--- Data in this exercise Enclosed Below ---

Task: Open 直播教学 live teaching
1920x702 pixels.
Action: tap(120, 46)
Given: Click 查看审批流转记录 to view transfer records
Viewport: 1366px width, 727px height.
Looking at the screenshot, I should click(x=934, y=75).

--- End of Enclosed Data in this exercise ---
--- Data in this exercise Enclosed Below ---

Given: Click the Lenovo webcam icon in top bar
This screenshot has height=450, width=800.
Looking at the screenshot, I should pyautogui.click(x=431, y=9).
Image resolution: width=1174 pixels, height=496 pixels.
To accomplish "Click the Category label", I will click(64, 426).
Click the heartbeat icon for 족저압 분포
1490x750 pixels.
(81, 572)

--- End of Enclosed Data in this exercise ---

Problem requirements:
The number of lines containing "Given" is all that is wanted; tally them in the data.

Task solution:
2